Jere Doyle of BNY Wealth recommends using liquid assets, like marketable securities or a life insurance policy, to fund the trust. This allows siblings to maintain the property even if they cannot cover expenses individually.
“In many cases, some kids can afford upkeep while others cannot, so equality becomes a challenge,” Doyle explained.
The operating agreement should also include contingency plans if the trust runs out, especially for high-cost properties like waterfront homes with insurance or erosion risks.
Prepare for the likelihood that some heirs may want to cash out.
Parents often assume their children will want to keep the family home, but plans can change, says Laura Mandel of Northern Trust. Heirs may tire of sharing the property or life events—like a death in the family—can alter plans. Mandel cites a ranch-owning family where the sibling with key knowledge of the property passed away, upending the others’ plans.
It’s crucial to plan for heirs who may want to cash out. Jere Doyle of BNY Wealth recommends buyout provisions allowing siblings to purchase each other’s LLC interests, even using promissory notes or trust assets if needed.
“You have to acknowledge that circumstances change—jobs, health, or family dynamics,” Doyle said.
Dan Griffith of Huntington Private Bank adds that trying to force heirs to keep a property can backfire. “If grandchildren have no connection to the home, selling it allows someone who values it to enjoy it. That’s not necessarily a bad outcome.”
Frequently Asked Questions
Should I give my real estate to my children during my lifetime or through a will/trust?
It’s usually better to transfer property through a will or trust. This allows heirs to inherit a stepped-up cost basis, reducing capital gains taxes if they later sell the home. Gifting property during your lifetime can trigger higher taxes for the heirs.

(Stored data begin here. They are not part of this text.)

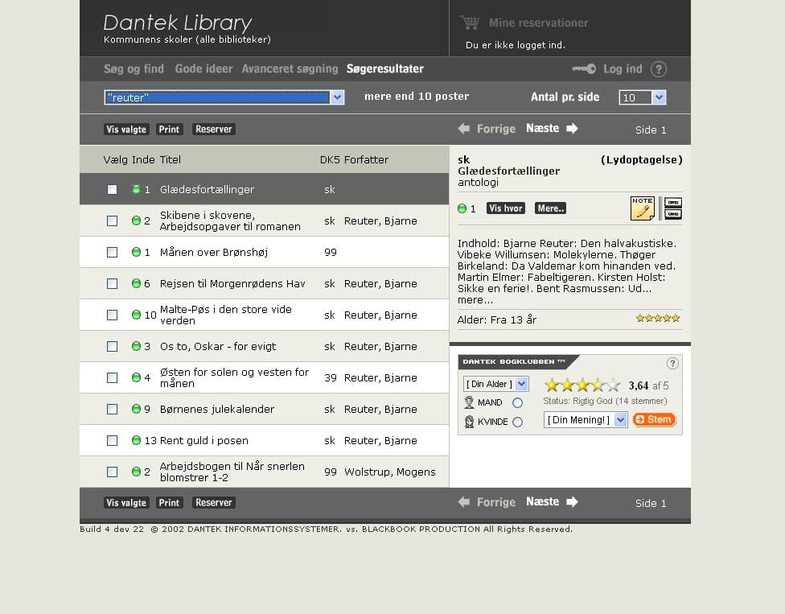Expand the "reuter" search dropdown
This screenshot has width=785, height=614.
pos(338,97)
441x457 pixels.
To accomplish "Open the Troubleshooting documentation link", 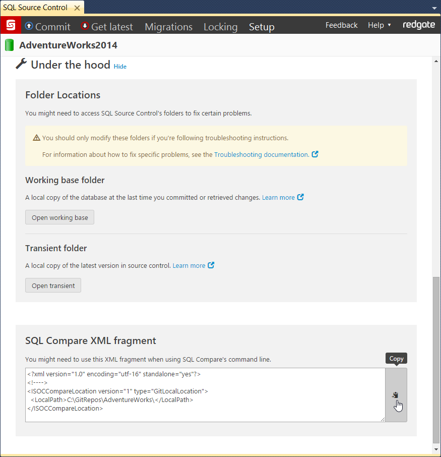I will coord(261,154).
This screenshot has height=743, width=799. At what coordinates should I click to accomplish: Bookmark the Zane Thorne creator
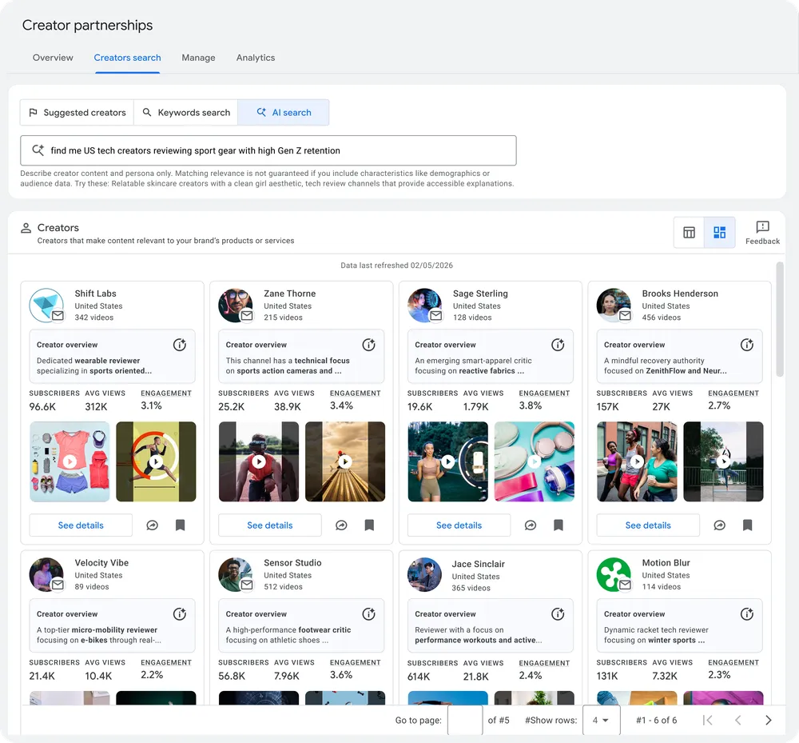[x=369, y=525]
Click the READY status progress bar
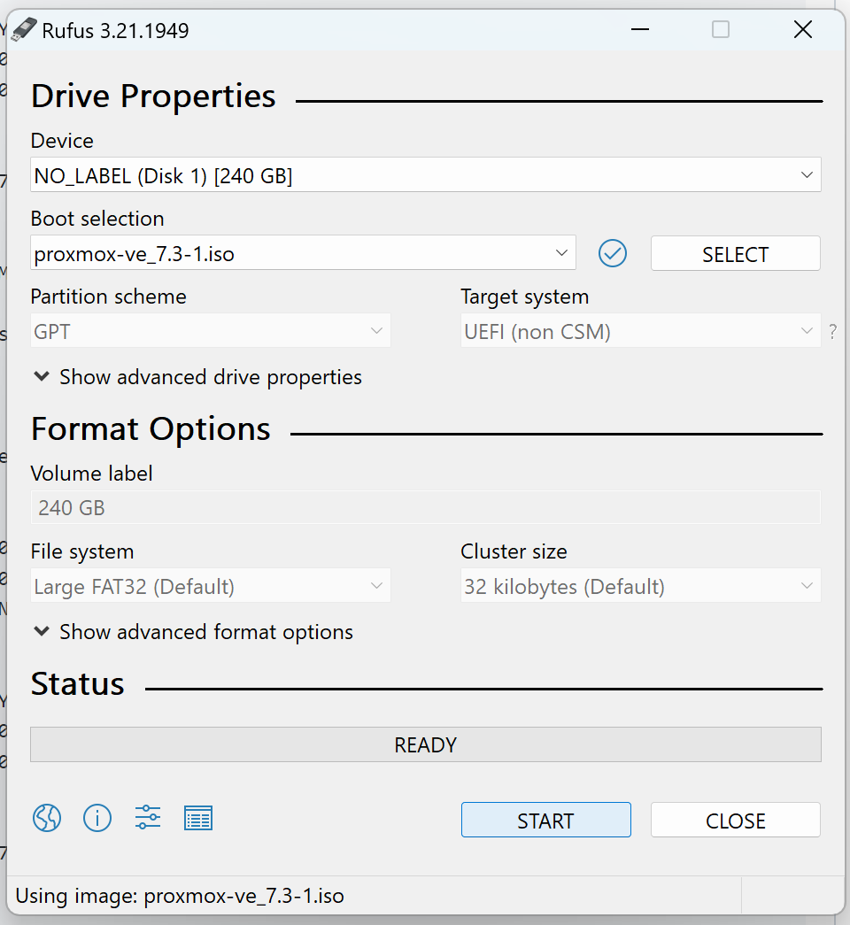 (x=425, y=745)
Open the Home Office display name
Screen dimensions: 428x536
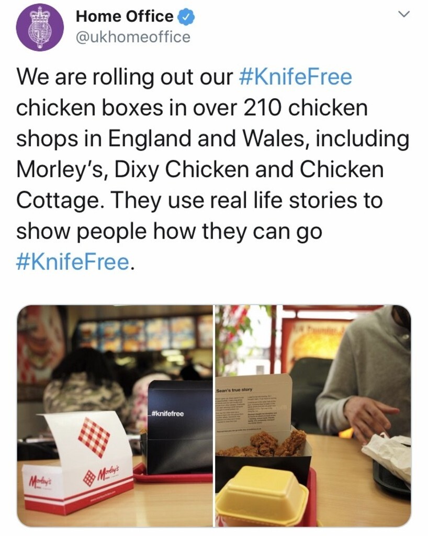click(125, 16)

How can I protect the property from creditors or spouses of my children?
Placing the home in an LLC and creating a trust for your children’s benefit can shield it from personal liability, creditors, or claims from spouses. Operating agreements can set rules on transfers and use of the property.
How do I prevent conflicts among siblings over inherited real estate?

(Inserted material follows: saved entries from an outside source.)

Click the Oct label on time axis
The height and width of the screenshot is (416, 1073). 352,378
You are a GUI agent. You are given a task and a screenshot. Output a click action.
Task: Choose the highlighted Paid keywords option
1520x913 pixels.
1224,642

Clear agreements in LLC operating documents or trusts can define usage, scheduling, buyout options, and responsibilities for maintenance costs. Including contingency plans for unexpected expenses also helps prevent disputes.
Can I minimize taxes when passing down real estate?
Yes. Gifting fractional interests in an LLC or using a qualified personal residence trust can reduce transfer and estate taxes. Structuring transfers properly ensures heirs pay less in taxes and can retain the property more easily.
What if some heirs want to sell while others want to keep the property?
Include buyout provisions in the trust or LLC agreement. Heirs can purchase siblings’ interests using promissory notes or trust assets, ensuring fairness while avoiding forced sales.
How can I fund ongoing maintenance for inherited vacation homes?
Parents can endow the trust with liquid assets, marketable securities, or life insurance proceeds to cover upkeep, insurance, and taxes, preventing financial strain on heirs.
Can I control how heirs use the property?
Yes. Operating agreements and trusts can outline rules on vacation scheduling, renovations, rentals, or special events, helping prevent conflicts and preserve the property for future generations.
Conclusion
Passing real estate to the next generation can be both a meaningful gift and a potential source of conflict. By planning carefully—with wills, trusts, LLCs, and clear operating agreements—parents can minimize taxes, protect assets, and reduce family disputes. Funding maintenance costs, establishing buyout provisions, and setting usage rules help ensure that properties remain cherished family assets rather than sources of tension. Ultimately, thoughtful planning allows heirs to enjoy the home, preserve memories, and honor the family legacy while maintaining financial and emotional harmony.